Uber does not release figures about the number of drivers in a given city, so there is no way to verify how many drivers it has in Pittsburgh, let alone how many are making it their full-time job.
A now-infamous post on Uber’s blog earlier this year stated that its UberX “driver partners,” who use personal vehicles to ferry passengers, “are small business entrepreneurs demonstrating across the country that being a driver is sustainable and profitable.”
Uber says the median income for an UberX driver in New York City is $90,000 a year, and about $74,000 per year in San Francisco. The company takes 20 percent of each fare.
But some Uber drivers have started noticing that various fees the company tacks on are cutting into their income, says Boston-based attorney Shannon Liss-Riordan. She has filed a class-action lawsuit against Uber for what she terms unfair labor practices. The suit states that drivers have been “misclassified as independent contractors and are entitled to be reimbursed for their expenses that Uber should have to pay, like for gas and vehicle maintenance.”
Liss-Riordan said she has heard from Uber drivers who say even if they work full time, in some cities, the number of drivers makes it difficult to make the income they were expecting.
“They can only drive so many customers a day,” she said. “Even if they work full time, they can’t have a customer in their car at all times.”
Uber recently rolled out a new rewards program for drivers called Momentum. It includes discounts at car-repair chains such as Jiffy Lube and discounts on phone plans. It also includes a partnership with health-care plan “recommendation engine” Stride Health, to help drivers find health-care plans in the Health Insurance Marketplace. At a recent dinner with reporters in New York, Uber CEO Travis Kalanick called the Affordable Care Act “huge” for companies like Uber.
“The democratization of those types of benefits allow people to have more flexible ways to make a living,” Kalanick said at the dinner, according to a report published on BuzzFeed News. “They don’t have to be working for The Man.”
An Uber spokeswoman responded to a request for more information about the Momentum program by linking to a blog post about the program.
Braidic said he is “less enamored” with Uber than when he first started driving for the company, and noticed a glut of new drivers on the system once the company received conditional approval from the Pennsylvania Public Utility Commission. “You’ll wait longer for a fare now than you used to,” he said.
Braidic chronicles some of his more-unusual rideshare-passenger stories on his site UberBurgh, a variation on his photography project FaceBurgh.

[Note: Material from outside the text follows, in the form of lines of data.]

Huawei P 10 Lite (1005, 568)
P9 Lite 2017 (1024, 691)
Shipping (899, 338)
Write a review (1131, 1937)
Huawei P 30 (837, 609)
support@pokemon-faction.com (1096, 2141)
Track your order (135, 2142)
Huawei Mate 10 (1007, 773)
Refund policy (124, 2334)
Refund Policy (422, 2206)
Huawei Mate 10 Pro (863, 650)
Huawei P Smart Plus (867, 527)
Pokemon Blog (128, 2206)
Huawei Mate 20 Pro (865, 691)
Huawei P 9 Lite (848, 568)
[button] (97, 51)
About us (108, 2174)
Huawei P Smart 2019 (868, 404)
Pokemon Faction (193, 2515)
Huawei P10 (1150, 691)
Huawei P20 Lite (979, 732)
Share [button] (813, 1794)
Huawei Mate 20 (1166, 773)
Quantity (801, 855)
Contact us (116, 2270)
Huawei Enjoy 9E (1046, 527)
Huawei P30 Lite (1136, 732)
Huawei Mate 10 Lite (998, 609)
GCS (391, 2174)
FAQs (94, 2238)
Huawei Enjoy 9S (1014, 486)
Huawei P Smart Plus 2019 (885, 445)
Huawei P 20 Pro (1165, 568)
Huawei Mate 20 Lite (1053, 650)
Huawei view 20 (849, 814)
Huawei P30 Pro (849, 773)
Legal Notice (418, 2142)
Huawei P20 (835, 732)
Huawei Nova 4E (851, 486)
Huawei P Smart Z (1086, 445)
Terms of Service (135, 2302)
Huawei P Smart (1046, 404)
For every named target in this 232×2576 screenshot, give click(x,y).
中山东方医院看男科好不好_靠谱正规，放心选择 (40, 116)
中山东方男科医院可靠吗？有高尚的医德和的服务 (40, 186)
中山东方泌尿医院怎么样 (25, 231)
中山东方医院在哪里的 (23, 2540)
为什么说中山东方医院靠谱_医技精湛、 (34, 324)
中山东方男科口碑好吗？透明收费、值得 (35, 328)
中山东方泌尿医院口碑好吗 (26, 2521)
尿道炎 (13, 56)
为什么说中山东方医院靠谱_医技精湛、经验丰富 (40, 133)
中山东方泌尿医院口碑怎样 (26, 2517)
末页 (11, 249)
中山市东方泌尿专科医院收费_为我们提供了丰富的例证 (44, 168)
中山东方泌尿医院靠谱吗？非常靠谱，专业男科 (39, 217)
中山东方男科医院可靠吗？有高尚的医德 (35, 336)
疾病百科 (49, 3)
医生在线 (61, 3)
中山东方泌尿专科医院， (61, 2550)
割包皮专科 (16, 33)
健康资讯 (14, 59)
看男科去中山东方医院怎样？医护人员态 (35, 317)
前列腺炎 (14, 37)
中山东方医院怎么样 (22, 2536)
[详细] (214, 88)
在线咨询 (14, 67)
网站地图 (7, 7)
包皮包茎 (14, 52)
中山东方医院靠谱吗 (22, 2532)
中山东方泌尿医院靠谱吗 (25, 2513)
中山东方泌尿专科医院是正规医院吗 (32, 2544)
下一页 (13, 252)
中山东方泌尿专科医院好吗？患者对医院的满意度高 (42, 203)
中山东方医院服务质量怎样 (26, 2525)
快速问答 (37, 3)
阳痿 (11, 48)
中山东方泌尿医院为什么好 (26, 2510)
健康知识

Every passenger has a story to tell, he says, which makes the work interesting.
Uber came under fire last week for comments a senior executive made outlining an idea to launch smear campaigns against reporters critical of the company. Kalanick refuted the comments, saying they did not represent the company.
Braidic said this latest controversy hasn’t made him consider quitting, but he has wondered whether it might lead to customers leaving the platform. “If clients stop taking Uber, that might concern me,” he said.
Still, Braidic plans to continue driving for Uber, even if he lands another full-time job. “I think I would keep doing it because it’s so easy to just turn on the app and make some money,” he said. “And, it is fun to be part of a transportation revolution.”